Records for the exercise →
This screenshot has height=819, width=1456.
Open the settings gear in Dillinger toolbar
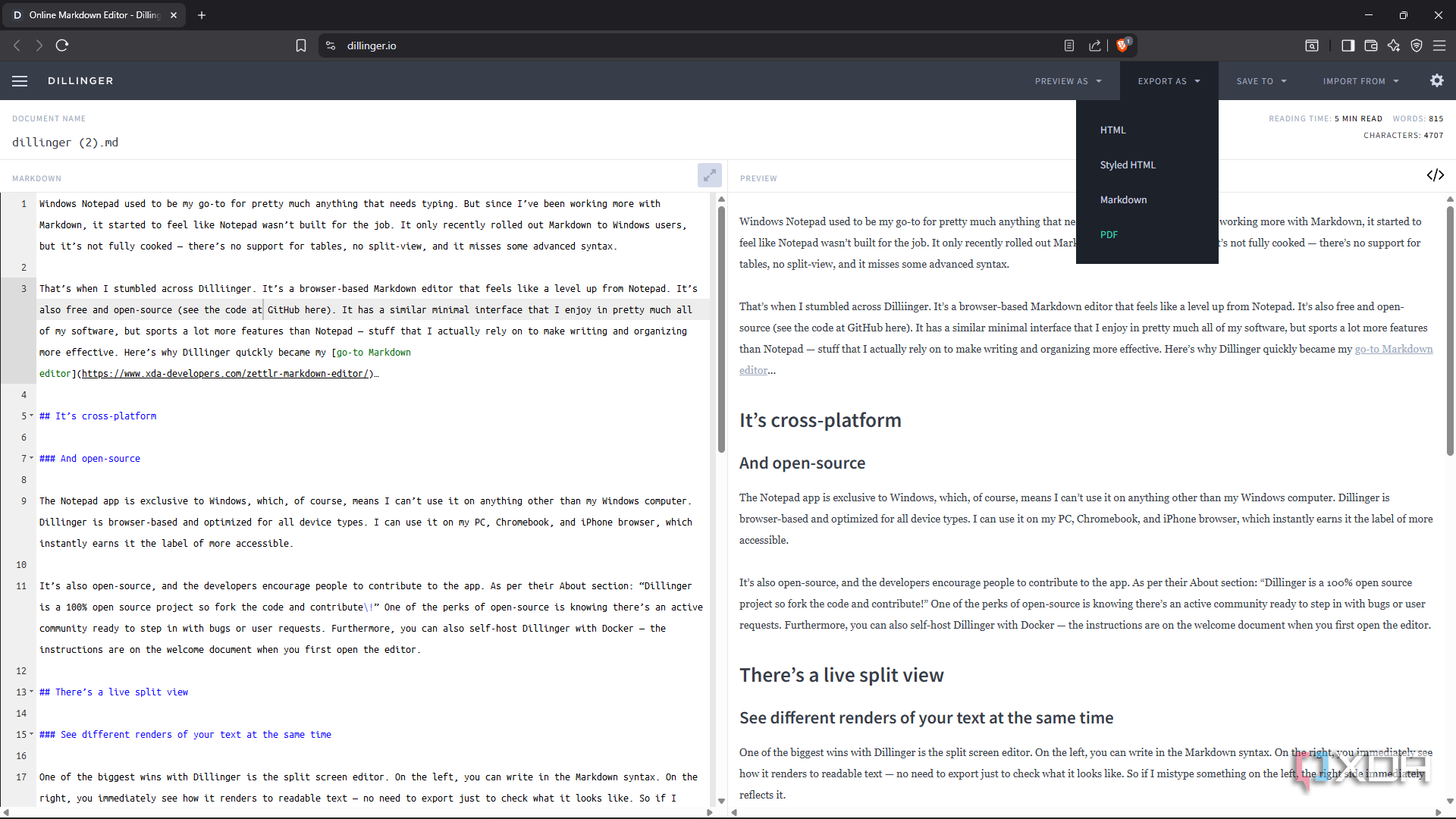point(1436,81)
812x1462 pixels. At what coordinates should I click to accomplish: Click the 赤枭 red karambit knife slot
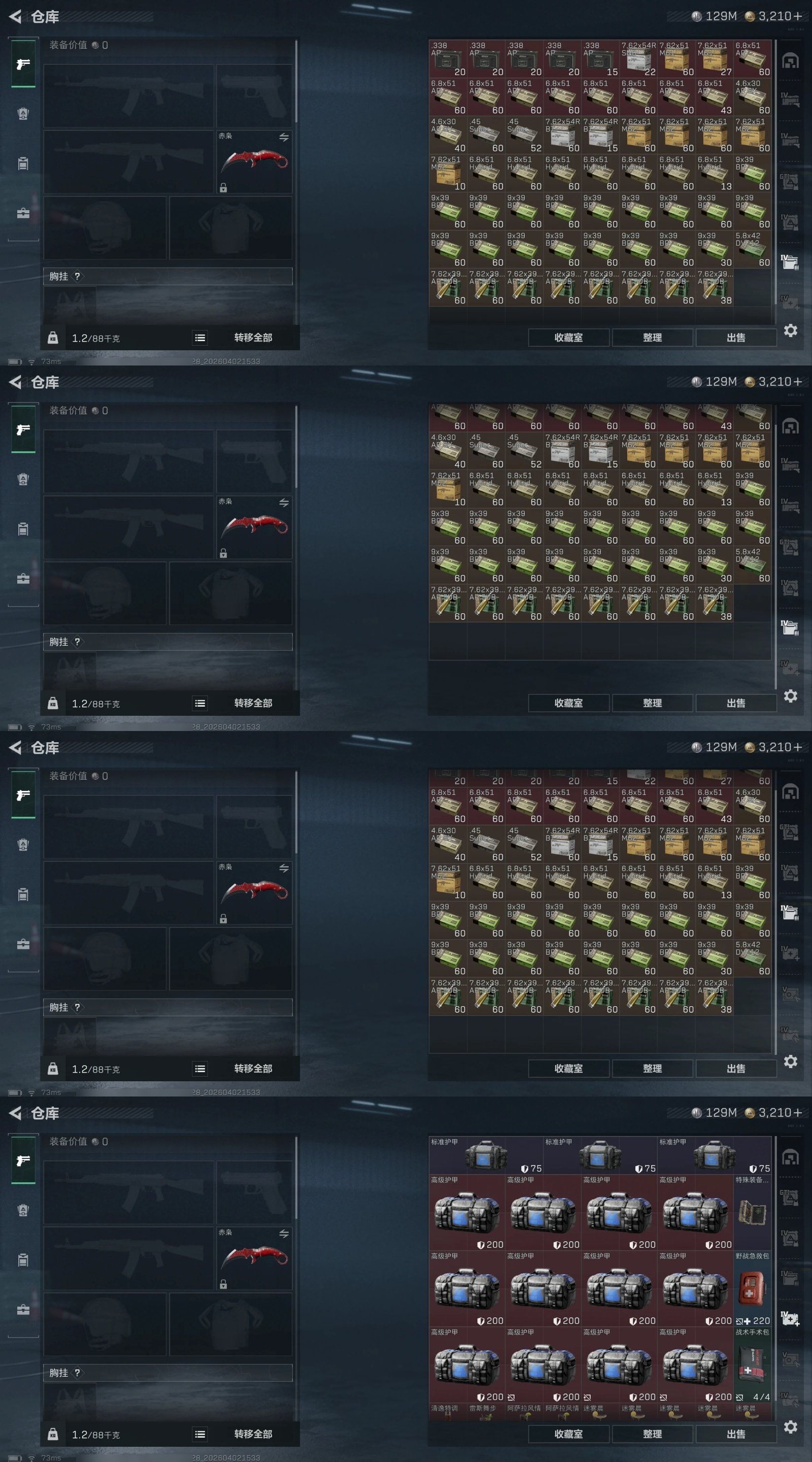pos(254,162)
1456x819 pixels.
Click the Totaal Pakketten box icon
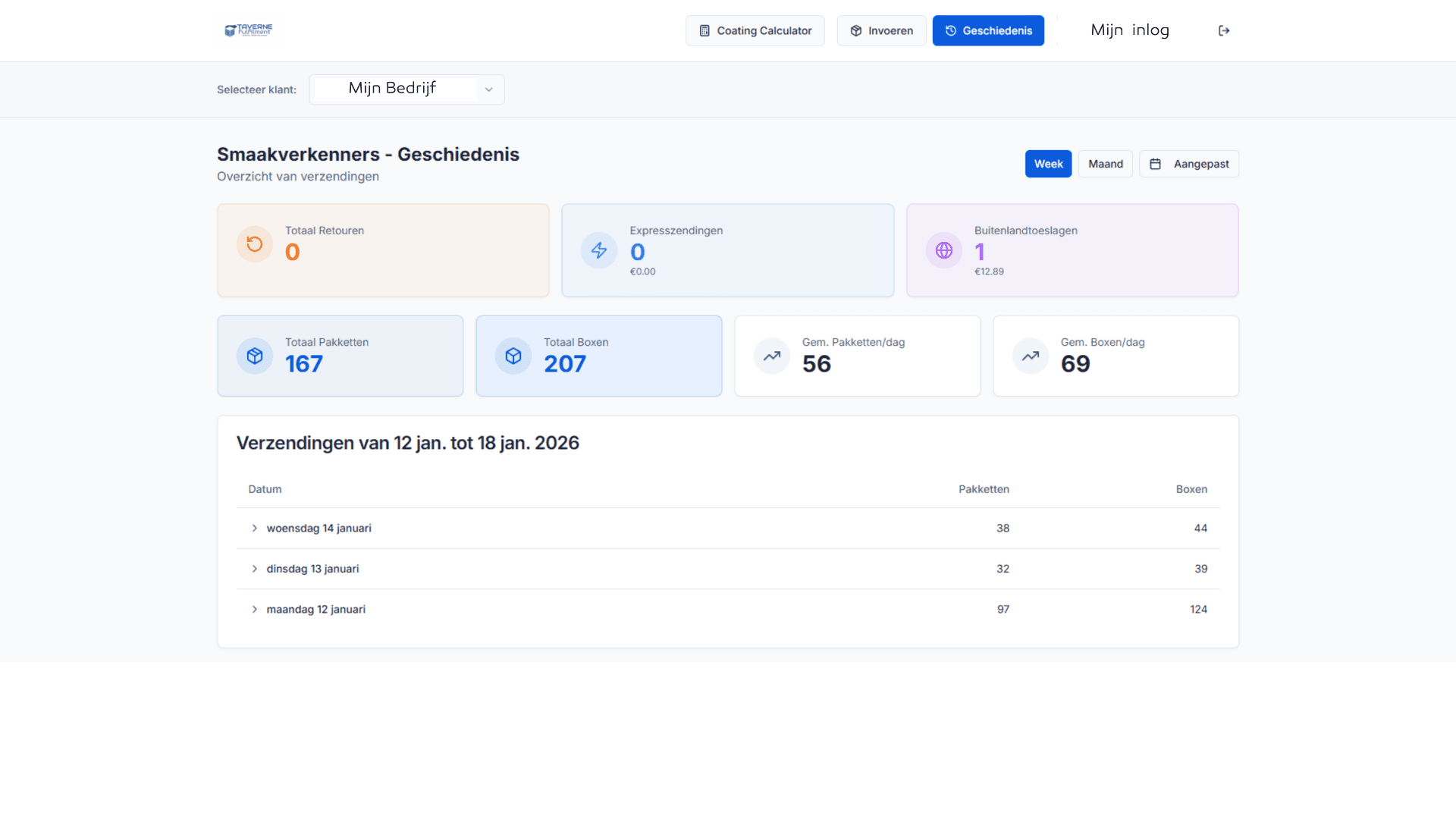click(255, 356)
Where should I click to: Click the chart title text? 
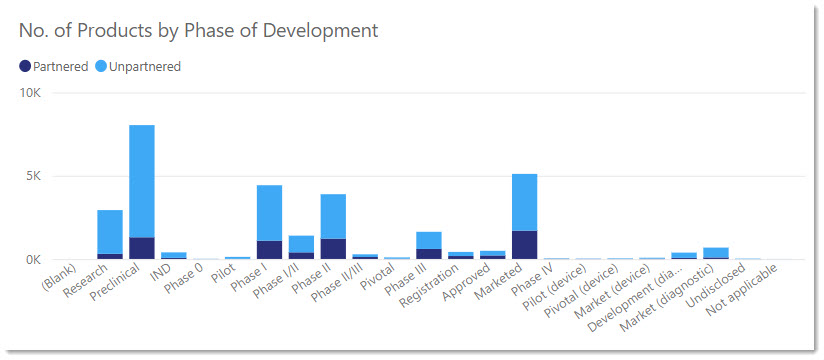198,30
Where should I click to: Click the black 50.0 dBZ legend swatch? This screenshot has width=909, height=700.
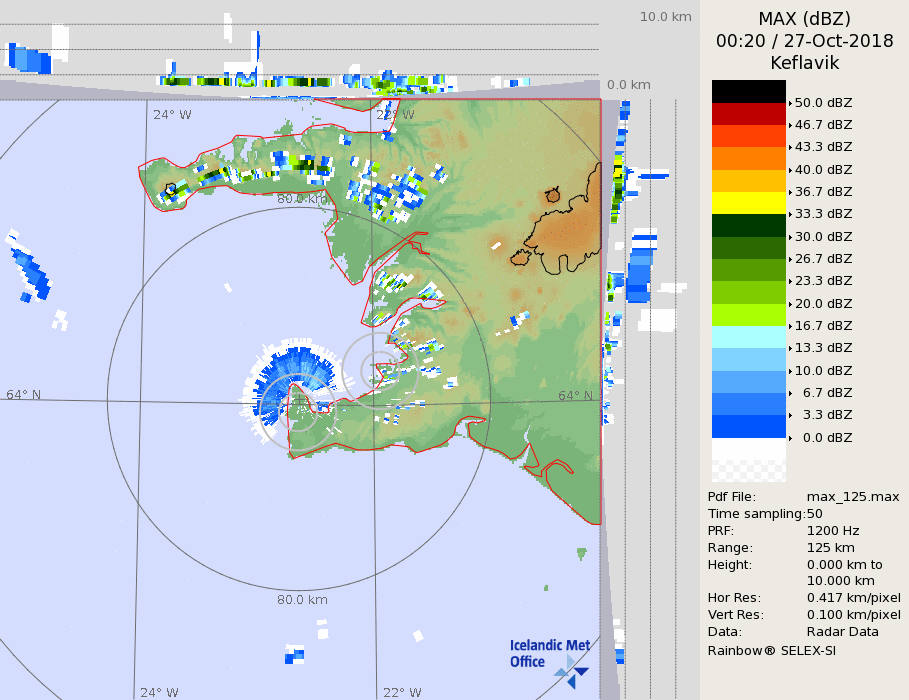749,91
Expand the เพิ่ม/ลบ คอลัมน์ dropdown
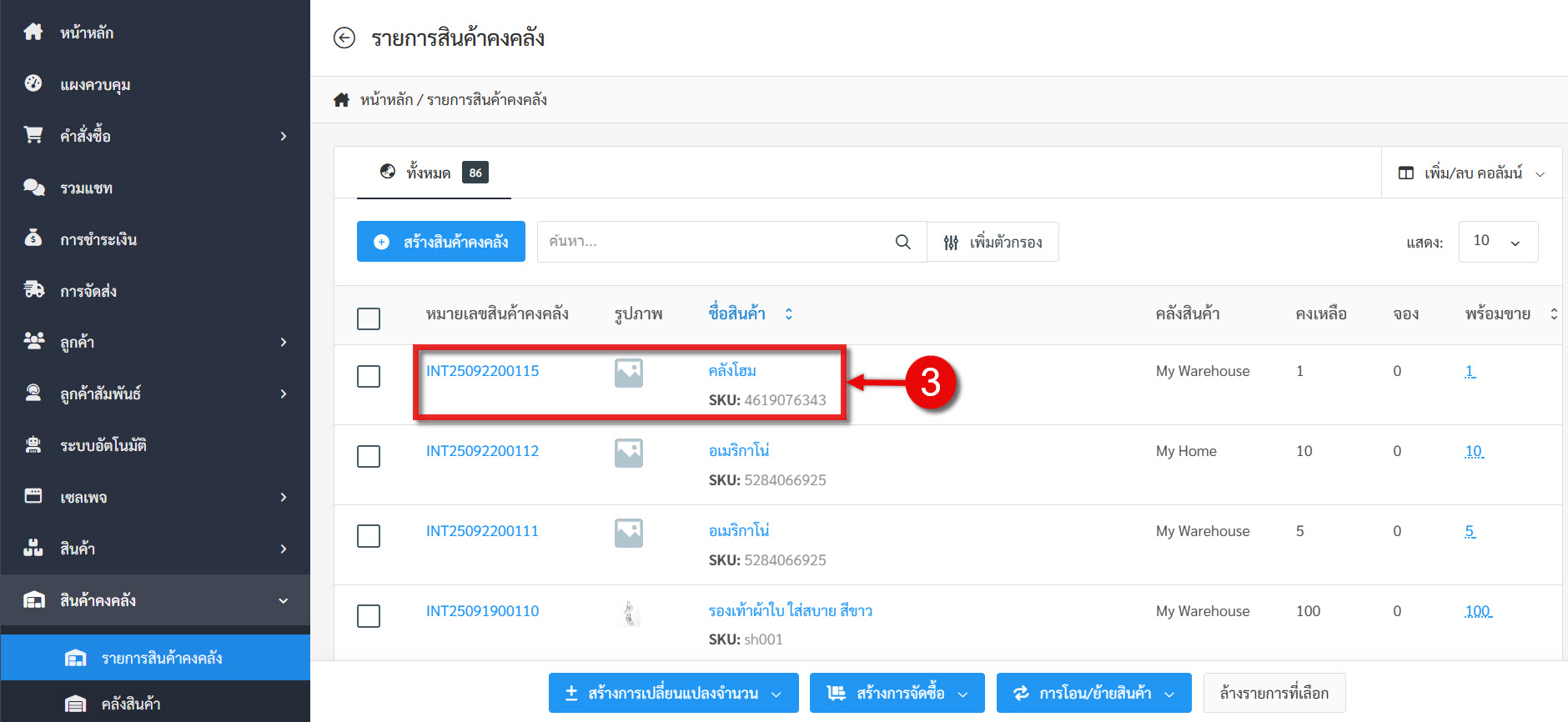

Description of the task →
Select every line of the entries above that contains the string "height" and copy each one in full. Case counts.

Exercise solution →
This screenshot has height=819, width=1456.
Where should I click to: Click the black 50.0 dBZ legend swatch? This screenshot has width=909, height=700.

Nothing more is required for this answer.